Photo by Genevieve Humphreys
These past few months, students may have noticed a new furry friend accompanying junior Russian major Alexandra Gass around campus and in classes.
Gass currently lives off-campus with her dog, Rye, as required by Trinity policy. Stephanie Ackerman, assistant director for Housing Operations within Residential Life, wrote about the policy about pets in an email interview.
“The Residential Life policy about having pets on main campus is that they are not permitted unless they are an approved Emotional Support or Service Animal. They would need to be approved and reported through Student Accessibility Services. Only fish in tanks of 10 gallons or less are permitted,” Ackerman wrote.
Thus, because Gass’ dog is still in the training process of becoming a service animal, he cannot yet be allowed to live in on-campus housing.
Service dogs in the U.S. do not have any papers or certifications but must have completed training to be considered as such. At Trinity, the “Service Animal Policy” made available by Student Accessibility Services provides a definition of these animals in compliance with the Americans with Disabilities Act (ADA) and Texas state law:
“The ADA defines a service animal as any guide dog, signal dog or other animal individually trained to provide assistance to an individual with a disability.”
According to Trinity’s Service Animal Policy, a trained and approved service animal should be allowed the access and ability to accompany the person with a disability to any location the person normally has access to as long as it does not pose any danger to the animal. It is also this person’s responsibility to ensure that the animal has its annual certification of good health and is maintaining good behavior at the risk of having the certification removed.
“A person handling a service animal may be asked to remove it from university facilities if its behavior poses a direct threat to the health or safety of others or if it is disruptive,” the policy states.
In addition to the confirmation of the dog being a service animal, however, students who apply must provide documentation that they are eligible to have one.
Because it is not officially stated that service animals in-training are allowed in the classrooms, Gass also had to get permission from her professors and classmates to have Rye in class with her.
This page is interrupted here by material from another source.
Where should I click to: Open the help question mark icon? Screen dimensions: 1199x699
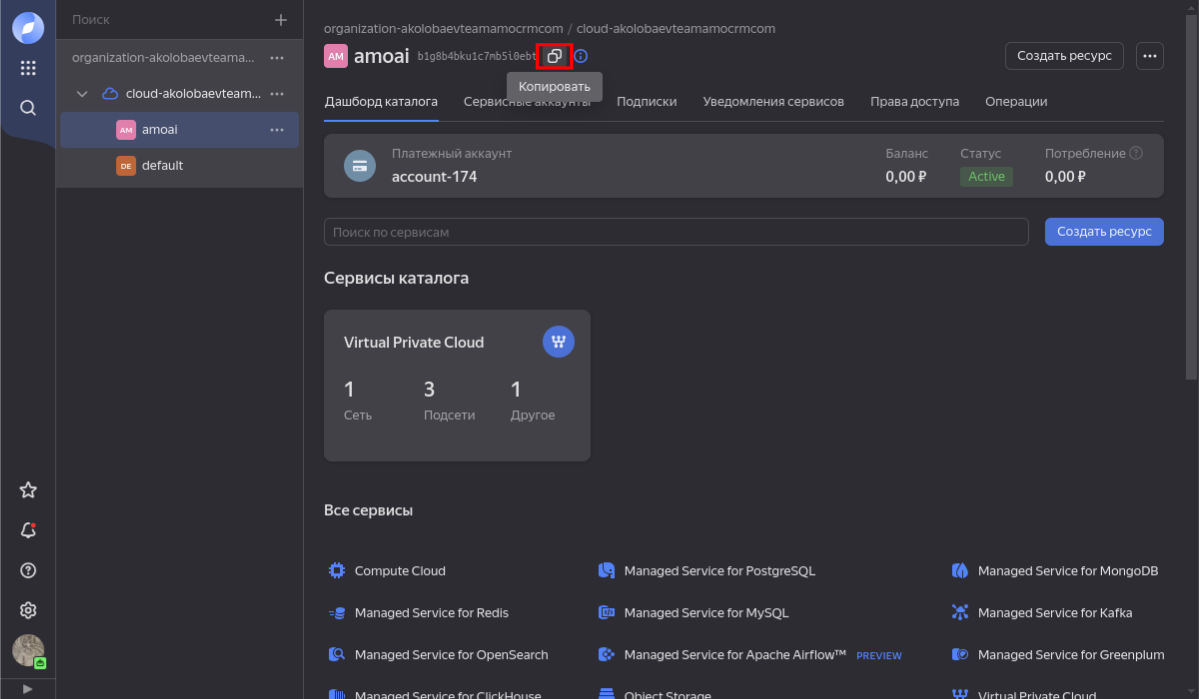(28, 570)
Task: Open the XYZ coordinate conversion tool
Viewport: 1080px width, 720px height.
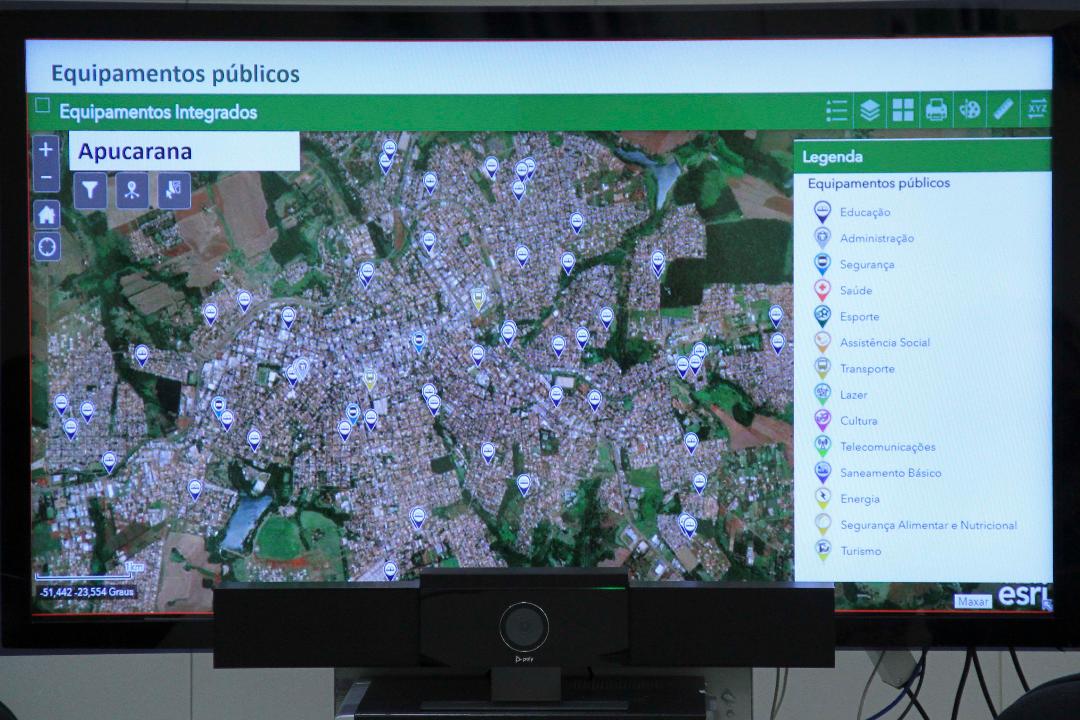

“I did need a recommendation from a doctor showing that I have a condition that qualifies me, but also that a service dog can help in that there are specific skills that I can teach the dog in order to ameliorate the disability,” Gass said. “I have a service dog for a psychiatric condition; he applies deep pressure therapy, [using his body weight and heat to lesson symptoms]. He is also in the process of learning other skills, including how to call for help with a canine phone, as well as interrupting compulsive behaviors.”
According to Ackerman, there are not very many cases of service animals at Trinity. The fact that Gass’s service dog is in-training makes this case even more particular.
“I have worked with at least one other student who had a service animal on campus. Most of the students I work with have been approved for Emotional Support Animals,” Ackerman wrote.
Gass’s dog has only recently begun training but will soon learn to access and use his nose to make calls to any preset number on canine-adapted phones, giving him the potential to get help in the case of an emergency.
“I adopted him in November when he was only eight weeks old to begin training him right away with the assistance of Dog Training Elite, a training company in town that has the capacity to train and has trained over 70 service animals,” Gass said.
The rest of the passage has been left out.